Jak poinformowała AGROunia, protest ma mieć pokojowy charakter. Jak napisano na stronie wydarzenia na Facebooku: - Politycy i urzędnicy oraz policjanci powiedzieli nam: zgłoście następny protest jako zgromadzenie to będziecie mogli stać na Placu Zawiszy ile chcecie. I nie palcie tylko opon (...) Podejmujemy od dawna starania o poprawę sytuacji w rolnictwie. Ani minister, ani rząd, ani prezydent nie zrobili nic - podkreślono. Nasze protesty - te spokojne jak i te bardziej emocjonalne, nie wywarły dotychczas na nich wystarczającej presji (...) Będziemy zatem kontynuować starania, aby politycy i urzędnicy zrobili swoje - żeby wykonywali sumiennie swoją prace i działali na rzecz społeczeństwa. Zarówno rolników jak i konsumentów - piszą. Jeśli nie chcą, ani nie potrafią, to niech odejdą. Damy swoich ludzi. Z pewnością godnie będą służyć społeczeństwu i dopilnują interesów zwykłych ludzi.

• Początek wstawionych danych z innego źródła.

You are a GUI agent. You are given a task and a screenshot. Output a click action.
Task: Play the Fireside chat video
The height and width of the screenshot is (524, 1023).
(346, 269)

Na czas manifestacji plac Zawiszy będzie całkowicie zamknięty dla ruchu. Zmienią się trasy autobusów linii 117, 127, 128, 131, 157, 158, 159, 171, 174, 175, 200, 501, 504, 507, 517, 519, 520, 521, 522, 525 i tramwajów linii 1, 7, 9, 11, 22, 24 i 25. Objazdami pojadą tramwaje nr 4, 10, 15, 17, 18, 33, 35 i 41.
AKTUALIZACJA
Protest już się rozpoczął. Dołączyli do niego również niektórzy z taksówkarzy, którzy protestują przeciwko nielegalnym przewozom. W swoim przemówieniu lider rolników, Michał Kołodziejczak tłumaczył: - W symboliczny sposób pokażemy, jak przebiega odcięcie od rynku (...) To symboliczny sposób na pokazanie tego, co nas spotyka. W ciągu 3 lat upadło 70 tys. polskich gospodarstw, powiedział Kołodziejczak, dlatego trzeba przejść do działań. Lider AgroUnii przeprosił za utrudnienia w ruchu, ale zapewnił, że inaczej rolnicy nie mogą dotrzeć ze swoim przekazem.